▸ **Passage for review**
· · · · ·

Member of the Massachusetts Senate from the 1st Suffolk district
- Incumbent
- Assumed office May 9, 2018
- Preceded by: Linda Dorcena Forry

Member of the Massachusetts House of Representatives from the 4th Suffolk district
- In office January 5, 2011 – May 9, 2018
- Preceded by: Brian Wallace
- Succeeded by: David Biele

Personal details
- Born: August 26, 1982 (age 43) South Boston, Massachusetts
- Party: Democratic
- Education: Babson College (BBA)

= Nick Collins (politician) =

American politician (born 1982)

Nick Collins is an American politician who serves as a member of the Massachusetts Senate for the 1st Suffolk district. A member of the Democratic Party and a resident of Boston, Collins previously served four terms in the Massachusetts House of Representatives representing the 4th Suffolk district.

In May 2018, Collins won the election for the open Massachusetts Senate seat vacated by the resignation of Linda Dorcena Forry. He was sworn into the Massachusetts Senate on May 9, 2018 by Massachusetts Governor Charlie Baker. His district, which extends into the Dorchester and Mattapan neighborhoods of Boston, is one of three minority-majority state senate districts in Massachusetts.

· · · · ·

Records in a dataset:
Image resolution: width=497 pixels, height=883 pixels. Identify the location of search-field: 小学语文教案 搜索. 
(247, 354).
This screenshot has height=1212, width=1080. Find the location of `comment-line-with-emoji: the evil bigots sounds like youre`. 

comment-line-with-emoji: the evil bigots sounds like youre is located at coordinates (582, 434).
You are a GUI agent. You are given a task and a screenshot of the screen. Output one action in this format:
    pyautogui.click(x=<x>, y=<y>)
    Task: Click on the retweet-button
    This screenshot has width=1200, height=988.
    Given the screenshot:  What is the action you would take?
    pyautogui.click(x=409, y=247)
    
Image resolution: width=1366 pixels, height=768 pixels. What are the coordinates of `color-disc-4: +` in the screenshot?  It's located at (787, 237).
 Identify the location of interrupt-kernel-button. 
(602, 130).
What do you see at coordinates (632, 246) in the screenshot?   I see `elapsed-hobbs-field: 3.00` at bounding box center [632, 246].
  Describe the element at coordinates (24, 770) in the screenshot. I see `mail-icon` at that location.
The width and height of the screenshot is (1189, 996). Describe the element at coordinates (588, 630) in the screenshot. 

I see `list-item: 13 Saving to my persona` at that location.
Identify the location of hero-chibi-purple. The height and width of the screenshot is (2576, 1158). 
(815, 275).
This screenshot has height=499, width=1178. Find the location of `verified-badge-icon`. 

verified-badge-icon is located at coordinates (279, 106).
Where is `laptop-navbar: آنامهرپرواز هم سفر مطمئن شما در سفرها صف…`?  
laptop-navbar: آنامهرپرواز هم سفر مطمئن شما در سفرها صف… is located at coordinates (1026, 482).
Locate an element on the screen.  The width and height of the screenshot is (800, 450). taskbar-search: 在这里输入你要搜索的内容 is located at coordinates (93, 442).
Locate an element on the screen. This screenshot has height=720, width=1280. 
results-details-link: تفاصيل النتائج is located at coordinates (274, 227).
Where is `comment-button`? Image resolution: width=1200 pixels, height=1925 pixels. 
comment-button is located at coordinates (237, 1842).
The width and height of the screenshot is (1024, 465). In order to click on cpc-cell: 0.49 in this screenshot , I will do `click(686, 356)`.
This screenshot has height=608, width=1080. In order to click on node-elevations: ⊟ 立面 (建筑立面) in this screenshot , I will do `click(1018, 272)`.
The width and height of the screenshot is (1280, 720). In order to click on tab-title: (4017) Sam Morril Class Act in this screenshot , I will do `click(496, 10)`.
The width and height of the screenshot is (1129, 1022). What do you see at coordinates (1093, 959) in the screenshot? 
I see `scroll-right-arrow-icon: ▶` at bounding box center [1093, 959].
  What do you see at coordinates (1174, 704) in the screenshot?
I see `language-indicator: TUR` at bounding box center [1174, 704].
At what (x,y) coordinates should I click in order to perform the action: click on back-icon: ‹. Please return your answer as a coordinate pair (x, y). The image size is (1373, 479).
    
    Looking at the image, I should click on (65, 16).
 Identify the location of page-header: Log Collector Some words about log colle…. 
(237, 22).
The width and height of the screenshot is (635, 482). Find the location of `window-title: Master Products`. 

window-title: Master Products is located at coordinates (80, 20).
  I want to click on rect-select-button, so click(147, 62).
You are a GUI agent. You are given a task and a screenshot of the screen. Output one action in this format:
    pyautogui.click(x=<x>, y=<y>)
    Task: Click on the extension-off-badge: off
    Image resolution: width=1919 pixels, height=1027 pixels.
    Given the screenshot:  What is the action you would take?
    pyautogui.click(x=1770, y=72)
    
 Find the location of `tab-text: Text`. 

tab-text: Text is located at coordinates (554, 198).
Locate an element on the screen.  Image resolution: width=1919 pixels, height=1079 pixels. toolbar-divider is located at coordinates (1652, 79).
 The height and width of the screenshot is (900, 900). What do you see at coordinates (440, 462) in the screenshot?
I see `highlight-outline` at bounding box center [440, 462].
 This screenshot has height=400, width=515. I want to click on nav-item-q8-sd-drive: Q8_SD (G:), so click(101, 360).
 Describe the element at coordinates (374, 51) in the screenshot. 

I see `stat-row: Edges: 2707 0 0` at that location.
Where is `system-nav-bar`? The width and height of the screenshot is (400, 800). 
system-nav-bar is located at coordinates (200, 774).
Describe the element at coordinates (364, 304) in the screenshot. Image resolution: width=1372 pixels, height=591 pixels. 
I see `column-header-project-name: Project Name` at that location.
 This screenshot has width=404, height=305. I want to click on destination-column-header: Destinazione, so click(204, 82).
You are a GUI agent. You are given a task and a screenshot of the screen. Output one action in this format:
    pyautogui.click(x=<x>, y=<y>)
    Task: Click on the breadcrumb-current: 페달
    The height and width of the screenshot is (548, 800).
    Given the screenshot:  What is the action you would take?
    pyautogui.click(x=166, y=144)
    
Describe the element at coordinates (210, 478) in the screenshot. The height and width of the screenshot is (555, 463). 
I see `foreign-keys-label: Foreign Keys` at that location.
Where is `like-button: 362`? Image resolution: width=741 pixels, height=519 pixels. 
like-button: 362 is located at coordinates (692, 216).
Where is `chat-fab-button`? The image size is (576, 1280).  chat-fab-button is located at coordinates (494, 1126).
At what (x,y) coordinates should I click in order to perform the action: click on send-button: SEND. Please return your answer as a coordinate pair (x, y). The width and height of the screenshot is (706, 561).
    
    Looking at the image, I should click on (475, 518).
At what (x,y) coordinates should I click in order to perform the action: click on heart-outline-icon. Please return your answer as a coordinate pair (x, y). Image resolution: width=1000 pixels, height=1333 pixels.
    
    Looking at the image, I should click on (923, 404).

· · · · ·

▸ **Apply what you read**
#1 Retype the passage on Nick Collins word for word, starting with "American politician (born" and going on through "4th Suffolk district.".
#2 Answer these questions using the passage on Nick Collins:
(a) Who preceded Collins in the Massachusetts House of Representatives seat for the 4th Suffolk district?
(b) Which governor swore Collins into the Massachusetts Senate?
(c) Which college did Collins attend?

▸ **Solved tasks**
#1
American politician (born 1982)

Nick Collins is an American politician who serves as a member of the Massachusetts Senate for the 1st Suffolk district. A member of the Democratic Party and a resident of Boston, Collins previously served four terms in the Massachusetts House of Representatives representing the 4th Suffolk district.

#2
(a) Brian Wallace
(b) Charlie Baker
(c) Babson College